WTF? WTF is thunka thunka thunka? Ok I got a flat tire. No problem; there is a gas station right up the street and they have an air pump and I can handle that and only be a few minutes late. Then the car started to wobble all funny. W.T.F?! I get to the gas station and there are literally HOLES in my fucking tire. Y'all hear me? HOLES. As if someone came to my car in the middle of the night, got a damn switchblade and started cutting up my tired. I mean who in the hell would cut up my tire? And this wasn't an explosion sort of thing...well at least it doesn't look like it to me. Either way, cut up or not, I'm pissed.
So then I'm calling everybody: best friend, cousins, even sorry ass SD. No one could come out to help me at all. So I'm standing here on the side of my car, on the phone, chain smoking, worrying about how I'm going to get my baby to the hospital and all of the people that I've come through for WHENEVER they needed me couldn't come through for me when I needed them. So now I'm stressed, pissed, and hurt.
I called the hospital to let them know that I was going to be late after calling for a cab. They said that it would be fine and that I should keep in contact with them just in case we weren't able to make it there in enough time. So after getting off the phone with them, I started waiting on the cab (after negotiating with the gas station owners to let me keep my car there until I could get someone to take care of it for me).
15 minutes. No cab.
I called them back: "Um yeah. No cab. You said 15 minutes."

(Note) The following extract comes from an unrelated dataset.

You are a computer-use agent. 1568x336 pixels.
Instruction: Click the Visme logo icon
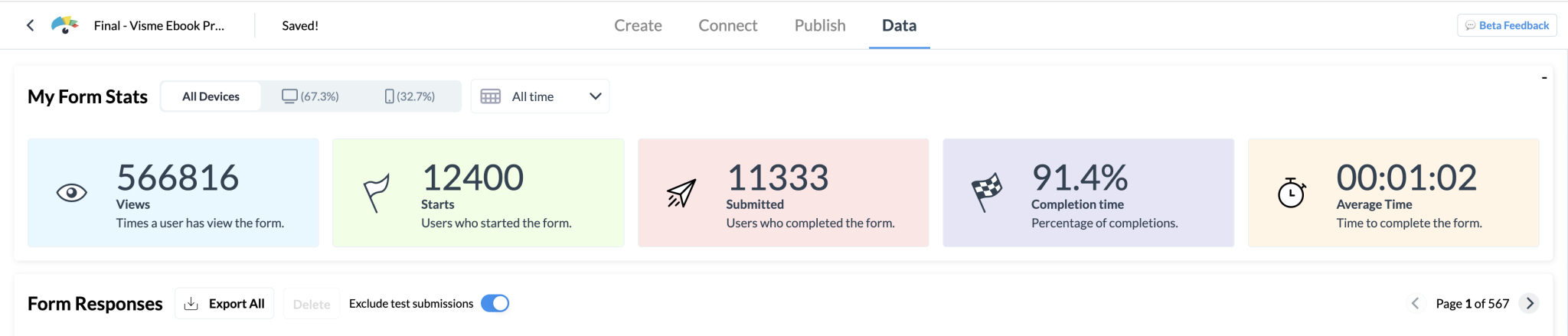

Them: "Yeah...because you requested a van (because of MIB's wheelchair) it's going to take a little bit longer. But if they aren't there in about 10 minutes give us a call back"
15 minutes AGAIN. No.cab.
"Yeah I'm waiting for the cab and he's still not here. I need to get to the hospital and I need a cab 40 minutes ago."
Them: "OK what we can do is send you a regular car cab. Since the wheelchair folds up it should fit in the trunk with no problems."
"OK how long will THAT take?"
"Ten minutes tops"
12 minutes later. No.fucking.cab.
"I just ordered a cab at so and so west so and so...where is the cab?! I NEED to get to the hospital so that my child's surgery won't be rescheduled."
"Ma'am let me give the driver a call to see where he's at, ok?"
Bullshit elevator music. Waiting. No cigarette. Migraine.
"Thanks. He's two blocks away and should be there any second ok?"
So he gets there about two minutes later and then I start putting everything out of my van into his car. I give him the location and realize three blocks out that I forgot her Princess Frog blanket. We had to go back to the gas station, I had to get her blanket and we were finally on our way.
Now mind you, I hadn't planned on spending any extra money than the little $10 I had for meal tickets while I was staying overnight with MIB. Once we got to the hospital I'd spent $35 physical dollars (cab ride plus meal ticket money) and about $80-200 mental money (cab ride, meal tickets, tire, tire change, tow truck, possible tire rim).
Thankfully we got here just in enough time to get her registered and to have her surgery (her surgeon is really the best. I couldn't have asked for anyone better). I made sure that I talked to him about the issues she had last time a few days after her surgery and it's now understood that she won't be going home until she's had both a bowel movement and proper urination instead of just a proper urination.
MIB should be out shortly...hopefully everything went well with her surgery, there were no complications, and that I have a car when I finally get someone to it.